1969年の製作、今からもう50年以上も経つのに古臭さはあまり感じられない。それもそのはず、テクノロジーとは無縁の下町、最近の映画によくあるヘンテコなタイアップも挿入歌もない本作は、もはや年代不詳のおとぎ話の世界だ。作り物でないリアル昭和の風景を舞台に、大半が舞台出身者である演者たちがくり広げる物語は古いどころか新鮮ですらある。
本作は、ハリケーンのようなトラブルメーカー寅さんの出現により、周囲の人々に起こった事件をアップテンポで描く、いわば「葛飾柴又騒動記」だ。当時の喜劇映画のスタンダードである上映時間90分の中で次から次へとエピソードを消化していくため、下手をすれば散漫な映画、せわしないだけの映画になる可能性もあった。しかし、そんな印象を吹き飛ばし、本作の完成度をぐんと高めているのが、渥美清、前田吟、倍賞千恵子、志村喬ら俳優陣の熱演だ。
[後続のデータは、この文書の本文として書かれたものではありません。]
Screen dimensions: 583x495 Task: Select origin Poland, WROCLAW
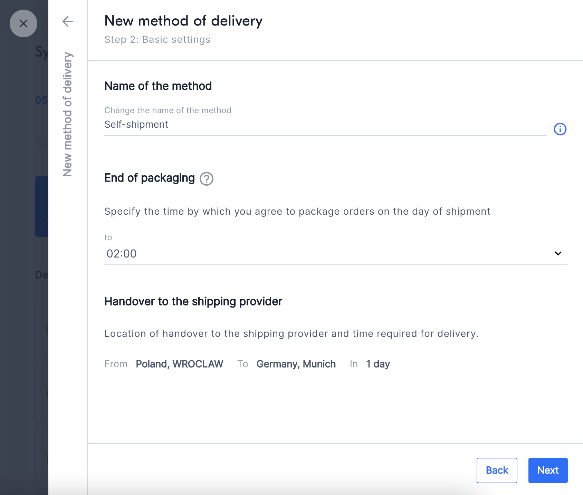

主人公・車寅次郎を演じる渥美清の演技は、自然体の演技とは真逆を行くクサイ芝居。しかし、舞台という実戦で客に磨かれつづけたクサイ芝居はなんとも絵になる。歌舞伎から大衆演劇を経て、渥美にいたった日本伝統のクサイ芝居は寅次郎に命を吹き込んでいる。
助演俳優たちも凄い熱量。博(前田吟)の一世一代の告白もさることながら、その求愛を受けとめるさくら(倍賞千恵子)の演技も凄い。このシーン、倍賞の瞳孔はパックリと開いており、さくらの興奮状態を言葉でなく目で表現している。愛の喜びが全身を駆け巡る人間の姿がそこにあり、思わず泣けてしまう。
作品に映画らしい風格をもたらすのは、博の父親を演じる名優・志村喬だ。彼にしかできない重厚感のある演技で、約3分におよぶ結婚式での独演を作品の大きな見せ場にしている。不機嫌そうな父親が重い口を開くまでのタメや緊張感の演出も素晴らしく、山田洋次監督の演出手腕が冴えわたっている。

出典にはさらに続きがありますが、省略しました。